■ TASK REQUIREMENTS:
The answer must be a single number: the count of lines in the data below that hold the word "button".

■ SUPPLIED INFORMATION:

● ● ● ● ●

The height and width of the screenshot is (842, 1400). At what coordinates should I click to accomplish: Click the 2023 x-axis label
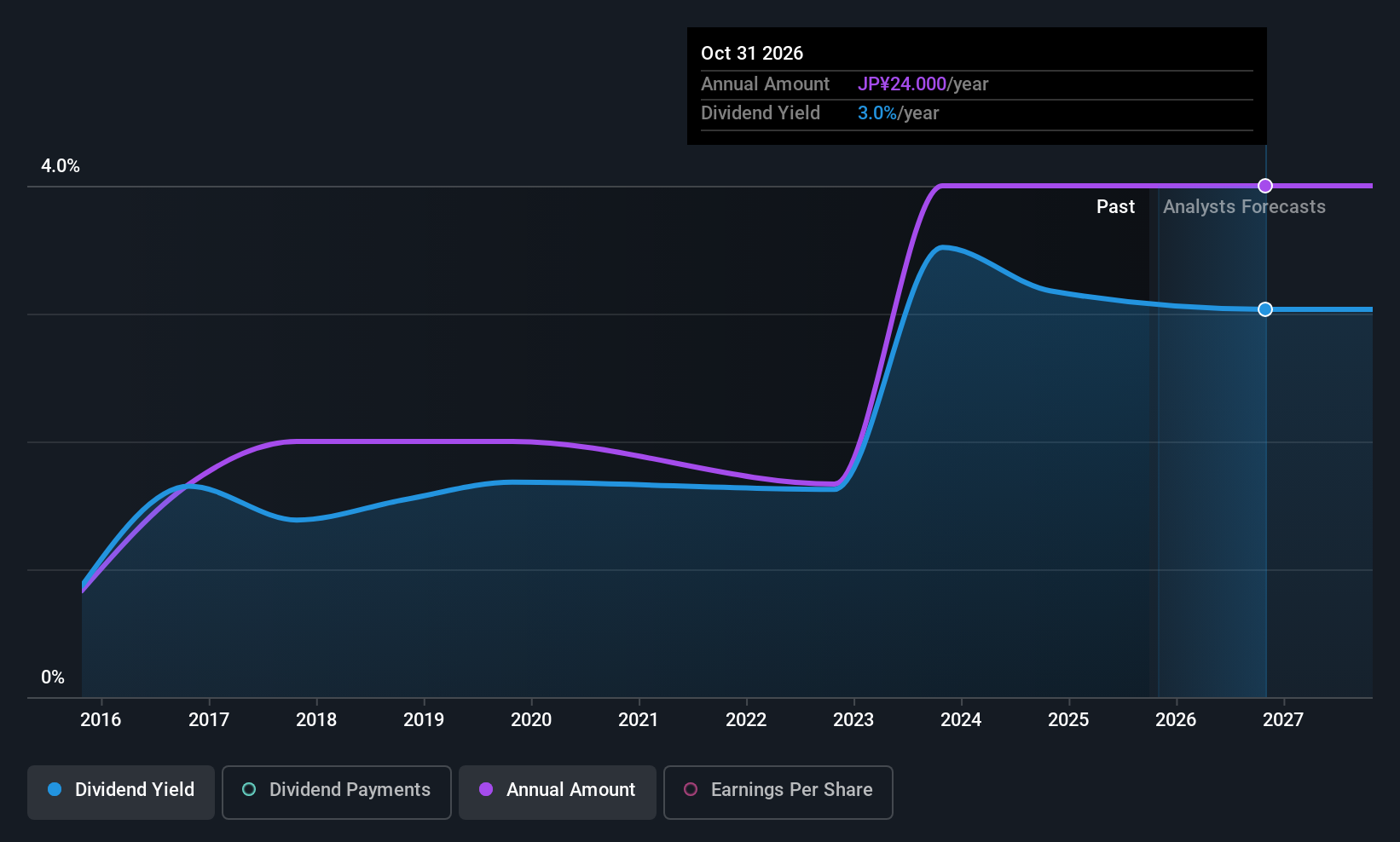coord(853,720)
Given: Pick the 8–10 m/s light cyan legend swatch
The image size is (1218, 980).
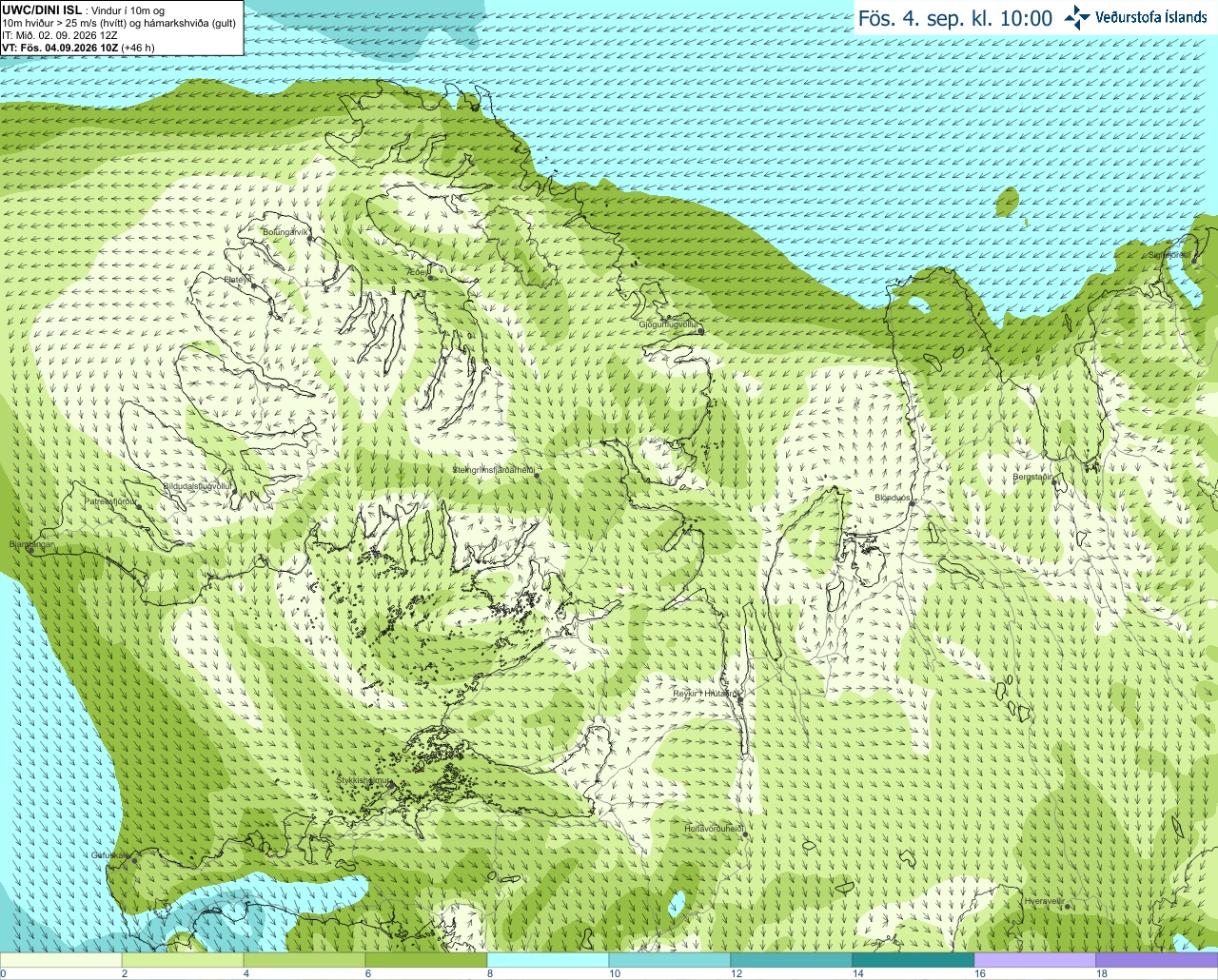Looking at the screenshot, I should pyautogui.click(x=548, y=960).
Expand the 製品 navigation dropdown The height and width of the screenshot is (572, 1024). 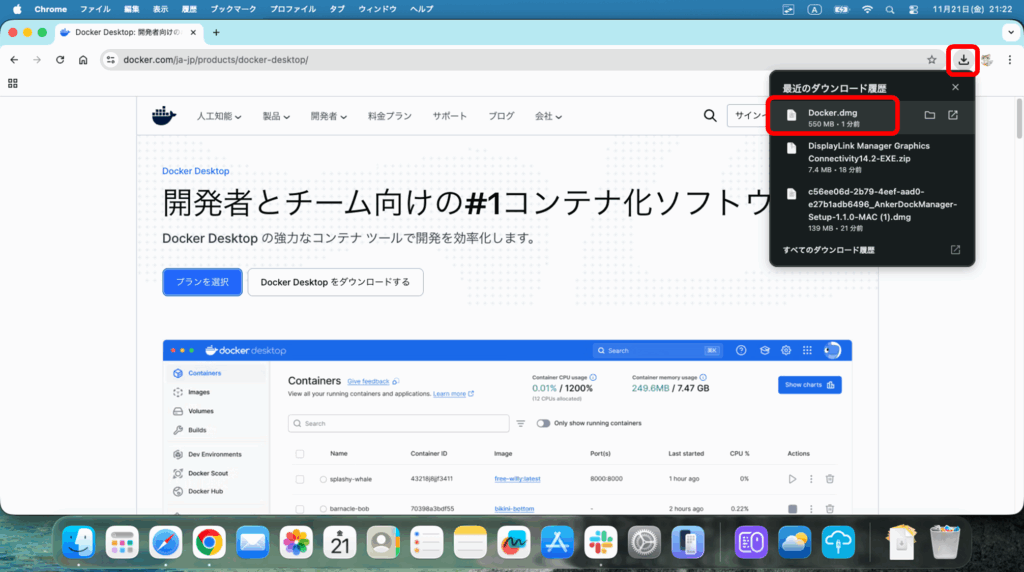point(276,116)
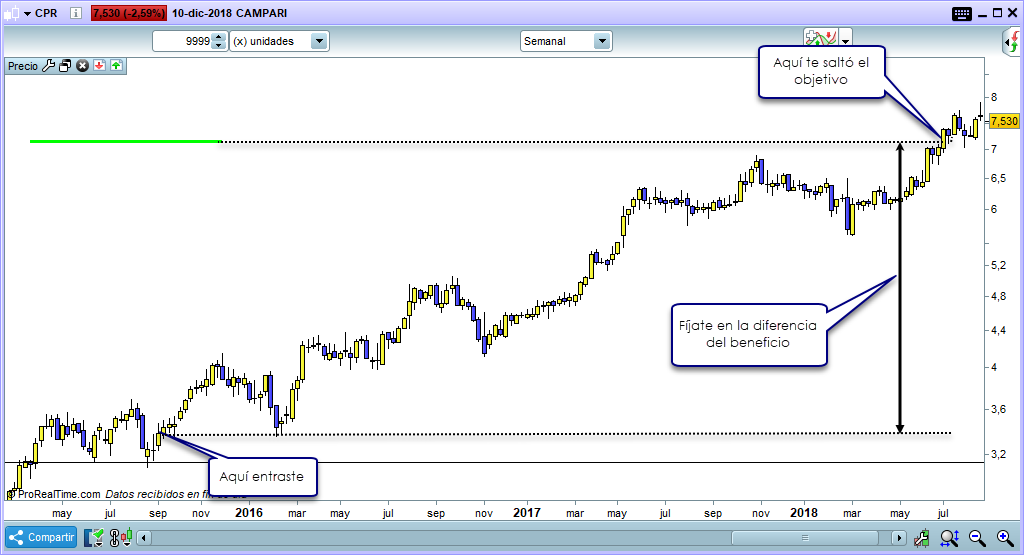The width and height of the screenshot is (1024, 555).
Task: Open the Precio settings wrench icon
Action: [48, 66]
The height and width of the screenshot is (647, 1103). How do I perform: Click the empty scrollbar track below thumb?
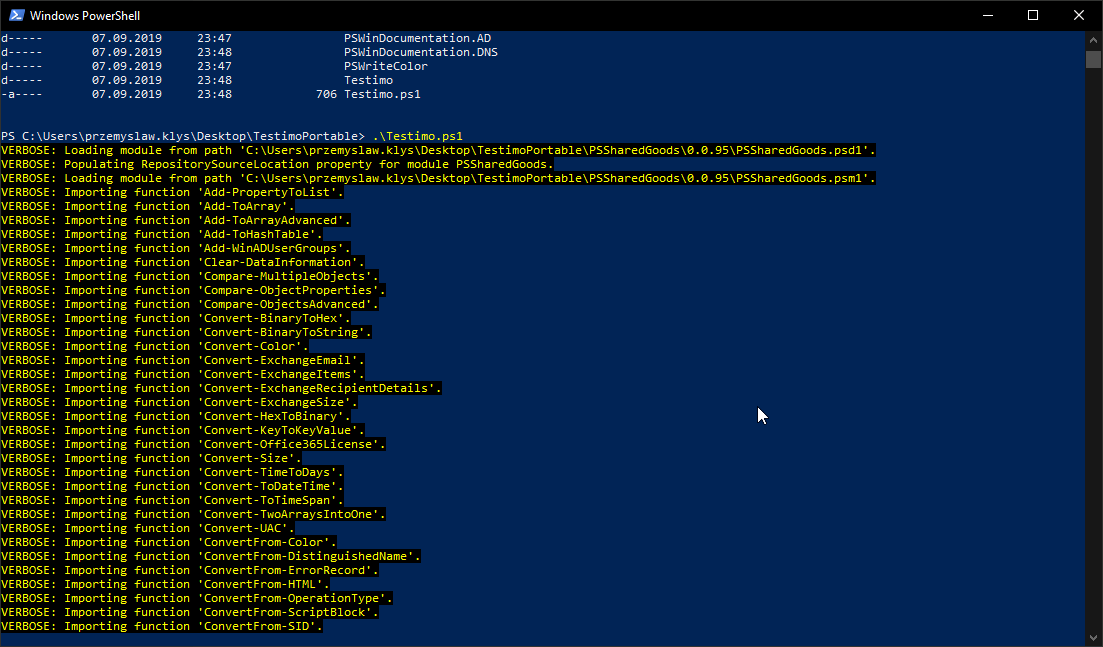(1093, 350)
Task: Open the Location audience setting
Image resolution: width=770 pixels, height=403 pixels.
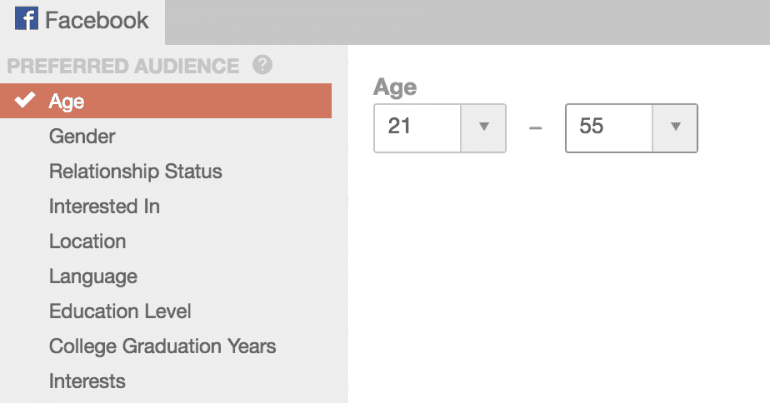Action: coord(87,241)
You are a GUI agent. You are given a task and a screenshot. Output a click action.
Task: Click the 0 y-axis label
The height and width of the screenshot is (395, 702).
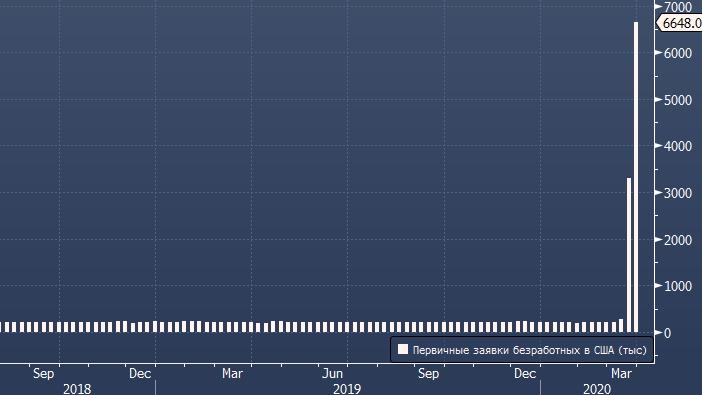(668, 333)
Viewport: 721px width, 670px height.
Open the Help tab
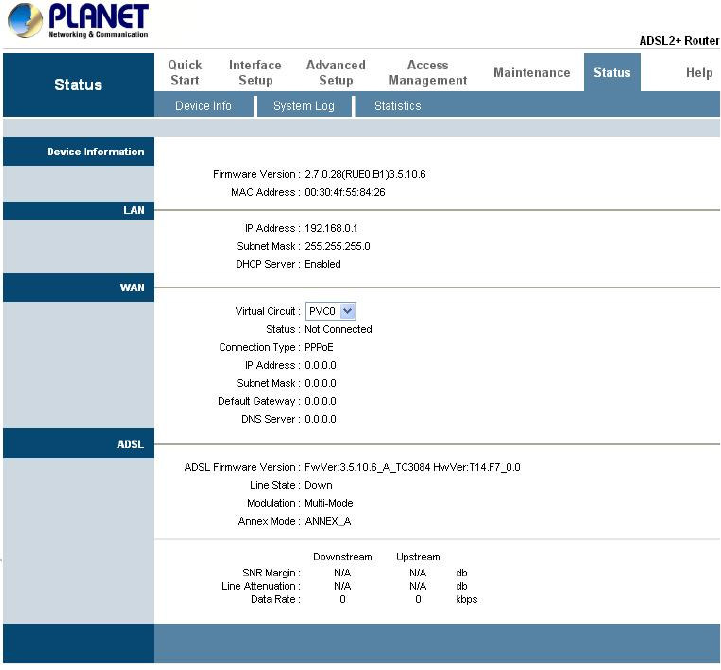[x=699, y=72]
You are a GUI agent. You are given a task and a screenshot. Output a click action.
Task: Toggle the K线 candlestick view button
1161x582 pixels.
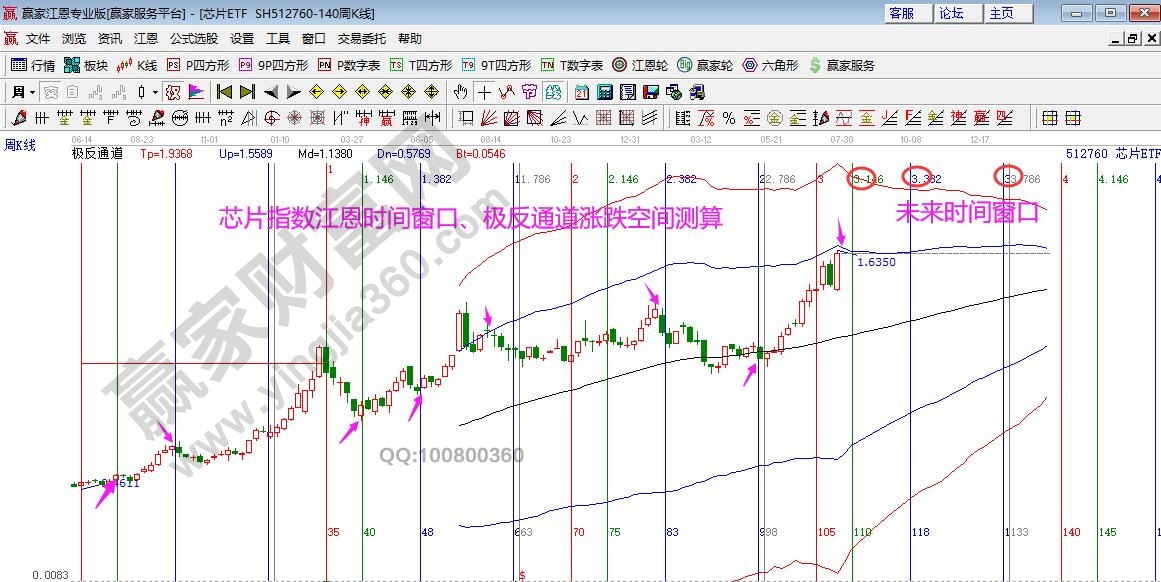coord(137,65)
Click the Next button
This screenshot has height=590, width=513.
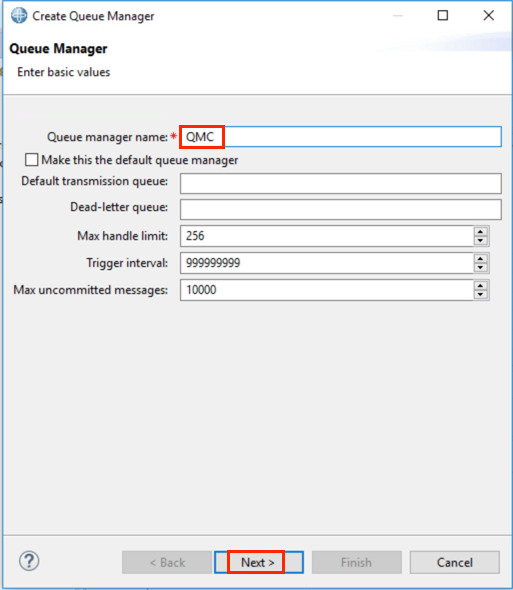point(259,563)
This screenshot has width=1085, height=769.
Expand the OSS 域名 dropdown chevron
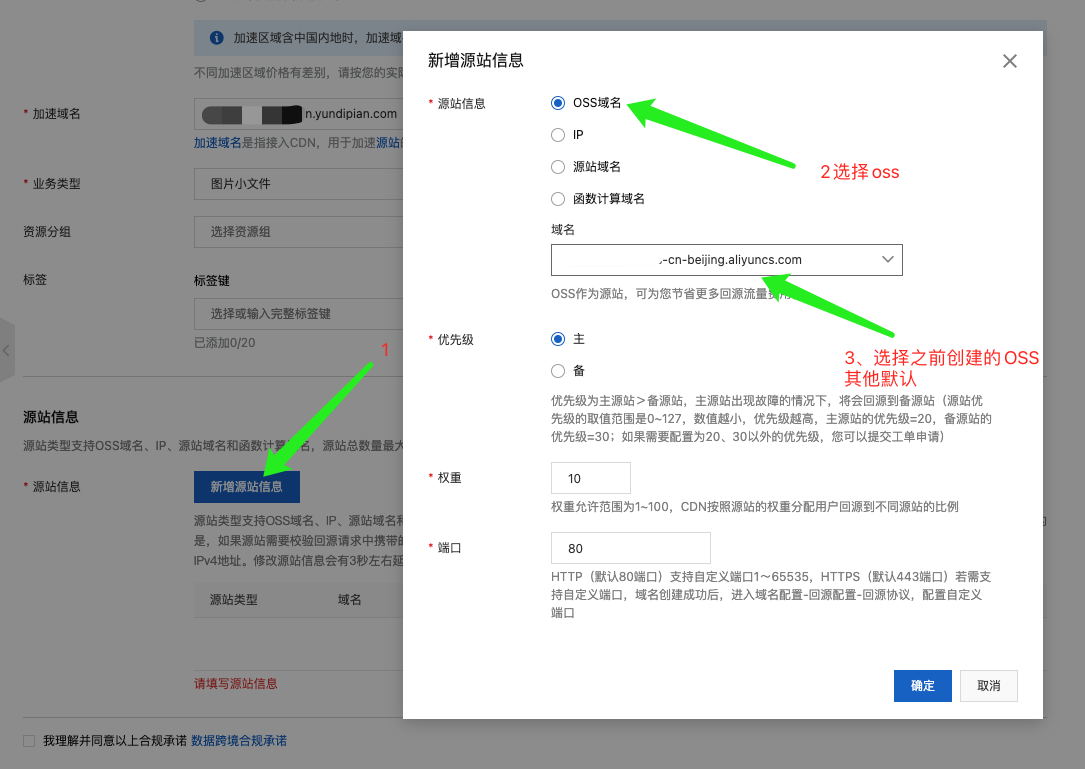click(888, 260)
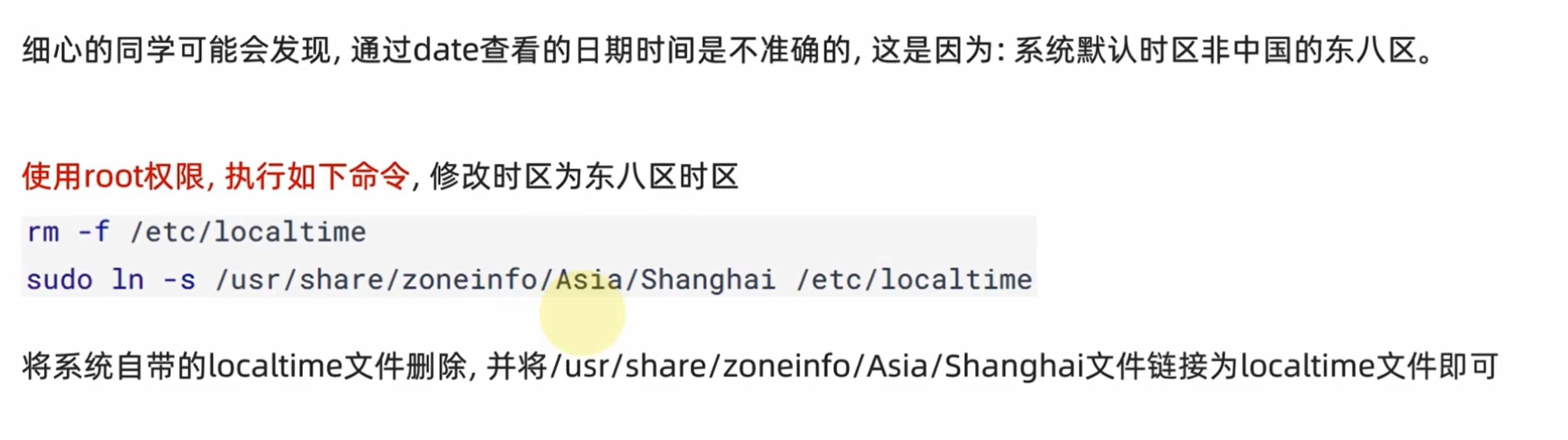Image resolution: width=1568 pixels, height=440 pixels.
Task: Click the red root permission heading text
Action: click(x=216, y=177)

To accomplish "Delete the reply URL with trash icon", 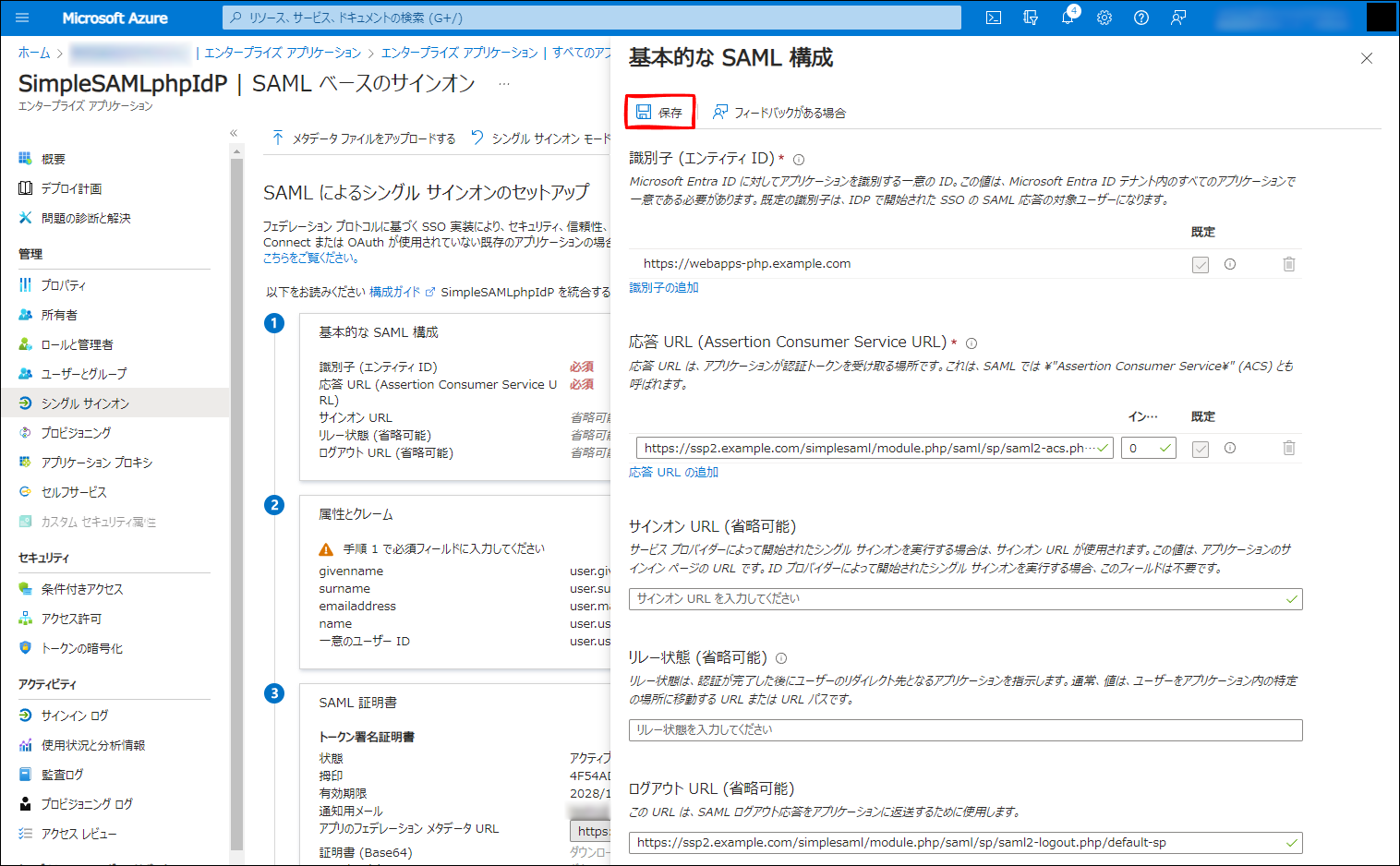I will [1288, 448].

● ● ● ● ●

■ WRITTEN SOLUTION:
2